Vakit Girmeden Ezan Okumak ile İlgili Hadisler

Vakit girmeden ezan okunur mu? Vakit girmeden ezan okumak ile ilgili hadisler…

İbn-i Ömer radıyallahu anhdan: Bilâl radıyallahu anh şafak atmadan önce ezan okumuştu. Rasûlullah sallallahu aleyhi ve sellem ona dönmesini ve “dikkat köle uyudu, dikkat köle uyudu,” demesini emretti.

Musa bin İsmail rivâyetinde (Bilâl döndü ve dikkat köle uyudu, diye seslendi) cümlesini ziyade etti.

Ebû Dâvud diyor ki: Şu hadis-i Eyyüp’ten, Hammâd bin Seleme’den başkası rivâyet etmedi. (Ebû Dâvûd, Salât, 41/532; Tirmizî, Kitâb’us-Salât, b. 149, n. 203, s. 292, c. 1)

Hadisin Açıklaması

Şâfiî Mâliki ve Ahmed bin Hambel hazretlerine göre, sabah ezanı şafak atmadan da okunabilir.

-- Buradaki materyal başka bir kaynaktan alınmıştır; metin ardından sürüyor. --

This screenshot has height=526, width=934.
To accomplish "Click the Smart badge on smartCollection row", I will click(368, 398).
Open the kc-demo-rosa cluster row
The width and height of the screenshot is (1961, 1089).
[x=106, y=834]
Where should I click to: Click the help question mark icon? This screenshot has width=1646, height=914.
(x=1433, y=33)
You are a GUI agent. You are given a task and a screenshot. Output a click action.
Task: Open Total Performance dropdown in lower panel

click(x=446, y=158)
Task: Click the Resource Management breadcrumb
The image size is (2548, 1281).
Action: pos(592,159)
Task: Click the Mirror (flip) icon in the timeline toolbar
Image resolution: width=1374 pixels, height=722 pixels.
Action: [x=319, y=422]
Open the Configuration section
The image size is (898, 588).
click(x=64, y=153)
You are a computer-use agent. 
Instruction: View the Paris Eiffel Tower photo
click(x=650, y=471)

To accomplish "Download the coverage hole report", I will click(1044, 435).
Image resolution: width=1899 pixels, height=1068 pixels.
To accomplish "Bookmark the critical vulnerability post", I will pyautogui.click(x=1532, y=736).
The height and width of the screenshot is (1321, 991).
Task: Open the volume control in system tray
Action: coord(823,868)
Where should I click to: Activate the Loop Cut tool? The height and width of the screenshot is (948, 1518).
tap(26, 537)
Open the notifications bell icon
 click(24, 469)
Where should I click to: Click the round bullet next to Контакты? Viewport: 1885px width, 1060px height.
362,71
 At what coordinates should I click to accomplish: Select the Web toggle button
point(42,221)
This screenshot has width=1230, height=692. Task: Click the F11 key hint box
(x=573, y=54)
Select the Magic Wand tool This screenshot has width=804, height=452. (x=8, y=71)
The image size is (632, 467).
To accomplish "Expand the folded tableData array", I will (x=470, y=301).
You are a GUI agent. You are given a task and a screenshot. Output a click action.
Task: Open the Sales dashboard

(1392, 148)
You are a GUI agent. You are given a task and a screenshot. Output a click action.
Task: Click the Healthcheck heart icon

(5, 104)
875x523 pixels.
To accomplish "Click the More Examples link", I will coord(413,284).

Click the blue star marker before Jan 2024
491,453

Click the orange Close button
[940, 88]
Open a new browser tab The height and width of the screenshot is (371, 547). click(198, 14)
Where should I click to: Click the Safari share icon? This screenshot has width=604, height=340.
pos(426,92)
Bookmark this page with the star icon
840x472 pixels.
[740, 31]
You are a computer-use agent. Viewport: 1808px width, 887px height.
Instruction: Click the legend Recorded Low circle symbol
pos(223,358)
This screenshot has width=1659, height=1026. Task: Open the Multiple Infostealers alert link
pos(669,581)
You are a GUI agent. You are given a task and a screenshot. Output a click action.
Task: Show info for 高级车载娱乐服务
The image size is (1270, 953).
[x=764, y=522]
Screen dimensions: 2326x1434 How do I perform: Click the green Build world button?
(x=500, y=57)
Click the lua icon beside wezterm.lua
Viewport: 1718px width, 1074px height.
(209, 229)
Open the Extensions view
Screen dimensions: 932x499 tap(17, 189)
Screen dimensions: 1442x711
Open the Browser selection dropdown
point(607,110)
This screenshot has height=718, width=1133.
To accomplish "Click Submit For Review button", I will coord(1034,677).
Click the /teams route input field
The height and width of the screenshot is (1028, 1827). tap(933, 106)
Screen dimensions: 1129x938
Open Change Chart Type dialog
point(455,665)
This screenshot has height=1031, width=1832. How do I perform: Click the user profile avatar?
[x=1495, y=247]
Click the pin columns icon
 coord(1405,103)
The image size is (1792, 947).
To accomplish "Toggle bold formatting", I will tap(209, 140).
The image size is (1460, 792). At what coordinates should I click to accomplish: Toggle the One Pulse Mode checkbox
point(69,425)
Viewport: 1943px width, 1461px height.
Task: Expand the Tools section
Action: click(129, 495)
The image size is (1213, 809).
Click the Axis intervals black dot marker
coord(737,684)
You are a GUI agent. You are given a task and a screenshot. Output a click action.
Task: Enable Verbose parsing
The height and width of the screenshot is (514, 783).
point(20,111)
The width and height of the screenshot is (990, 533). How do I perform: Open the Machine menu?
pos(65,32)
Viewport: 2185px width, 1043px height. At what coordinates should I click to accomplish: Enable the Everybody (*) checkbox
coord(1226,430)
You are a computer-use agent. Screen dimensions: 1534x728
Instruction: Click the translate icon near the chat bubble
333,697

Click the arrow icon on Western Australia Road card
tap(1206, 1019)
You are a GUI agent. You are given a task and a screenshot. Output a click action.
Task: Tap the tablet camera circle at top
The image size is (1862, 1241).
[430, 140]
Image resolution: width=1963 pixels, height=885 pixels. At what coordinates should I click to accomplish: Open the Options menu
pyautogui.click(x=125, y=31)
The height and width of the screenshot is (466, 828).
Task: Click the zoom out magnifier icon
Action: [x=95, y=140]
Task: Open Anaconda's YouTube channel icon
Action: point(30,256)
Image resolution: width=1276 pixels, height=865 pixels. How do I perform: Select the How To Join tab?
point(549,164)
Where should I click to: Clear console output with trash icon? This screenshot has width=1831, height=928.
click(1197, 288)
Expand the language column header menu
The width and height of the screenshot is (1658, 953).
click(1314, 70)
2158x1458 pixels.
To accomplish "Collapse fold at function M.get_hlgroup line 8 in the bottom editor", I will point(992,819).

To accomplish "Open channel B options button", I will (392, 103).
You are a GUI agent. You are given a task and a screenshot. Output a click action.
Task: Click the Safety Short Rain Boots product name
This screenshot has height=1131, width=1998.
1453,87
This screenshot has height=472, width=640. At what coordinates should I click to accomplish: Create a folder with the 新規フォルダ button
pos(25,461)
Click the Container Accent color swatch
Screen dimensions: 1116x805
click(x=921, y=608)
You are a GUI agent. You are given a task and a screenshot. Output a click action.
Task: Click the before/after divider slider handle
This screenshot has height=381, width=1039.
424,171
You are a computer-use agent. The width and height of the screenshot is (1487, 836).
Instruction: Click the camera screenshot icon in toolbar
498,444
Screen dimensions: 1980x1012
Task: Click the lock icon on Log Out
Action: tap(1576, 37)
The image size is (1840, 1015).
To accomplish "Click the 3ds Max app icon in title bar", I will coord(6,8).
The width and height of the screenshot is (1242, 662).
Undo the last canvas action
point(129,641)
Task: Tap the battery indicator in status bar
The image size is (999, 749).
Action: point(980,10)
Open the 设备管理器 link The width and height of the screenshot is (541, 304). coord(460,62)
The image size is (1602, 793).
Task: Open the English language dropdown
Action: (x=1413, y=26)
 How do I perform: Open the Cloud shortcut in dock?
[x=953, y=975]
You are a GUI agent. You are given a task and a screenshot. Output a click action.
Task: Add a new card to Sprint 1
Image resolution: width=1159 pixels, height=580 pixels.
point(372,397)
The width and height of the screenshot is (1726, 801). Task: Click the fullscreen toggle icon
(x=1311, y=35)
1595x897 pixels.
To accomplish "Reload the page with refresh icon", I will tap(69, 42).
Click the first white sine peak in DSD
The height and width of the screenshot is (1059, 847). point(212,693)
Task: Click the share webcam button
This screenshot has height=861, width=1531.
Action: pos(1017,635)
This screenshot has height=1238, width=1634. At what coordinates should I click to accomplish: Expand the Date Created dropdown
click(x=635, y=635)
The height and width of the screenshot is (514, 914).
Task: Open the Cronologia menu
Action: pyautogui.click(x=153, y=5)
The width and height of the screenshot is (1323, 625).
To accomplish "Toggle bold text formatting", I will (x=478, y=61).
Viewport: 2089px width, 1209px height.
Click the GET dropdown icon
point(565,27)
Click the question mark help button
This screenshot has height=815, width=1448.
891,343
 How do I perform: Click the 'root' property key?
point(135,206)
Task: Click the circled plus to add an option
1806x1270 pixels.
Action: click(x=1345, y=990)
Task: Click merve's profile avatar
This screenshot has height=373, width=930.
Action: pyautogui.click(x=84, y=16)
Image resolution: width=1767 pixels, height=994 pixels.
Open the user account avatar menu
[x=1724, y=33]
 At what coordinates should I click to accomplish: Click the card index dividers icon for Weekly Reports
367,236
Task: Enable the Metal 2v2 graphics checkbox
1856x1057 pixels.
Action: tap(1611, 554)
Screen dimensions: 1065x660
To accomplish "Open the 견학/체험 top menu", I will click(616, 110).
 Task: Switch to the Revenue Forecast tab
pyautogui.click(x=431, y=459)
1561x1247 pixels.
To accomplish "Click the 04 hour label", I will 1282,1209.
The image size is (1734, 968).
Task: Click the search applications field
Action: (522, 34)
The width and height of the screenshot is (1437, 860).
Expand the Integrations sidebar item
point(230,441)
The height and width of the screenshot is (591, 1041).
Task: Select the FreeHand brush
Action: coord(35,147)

İmâm-ı Azam hazretlerine göre sabah ezanı da diğer ezanlar gibidir. Vaktinden önce okunamaz. Çünkü Rasûl-i Ekrem sallallahu aleyhi ve sellem, Bilâl’e sabah ezanını vaktinden önce okuduğu için, “dön nida et,” demiştir, diyor. (Mealim’us-Sünen, c. 1, s. 286)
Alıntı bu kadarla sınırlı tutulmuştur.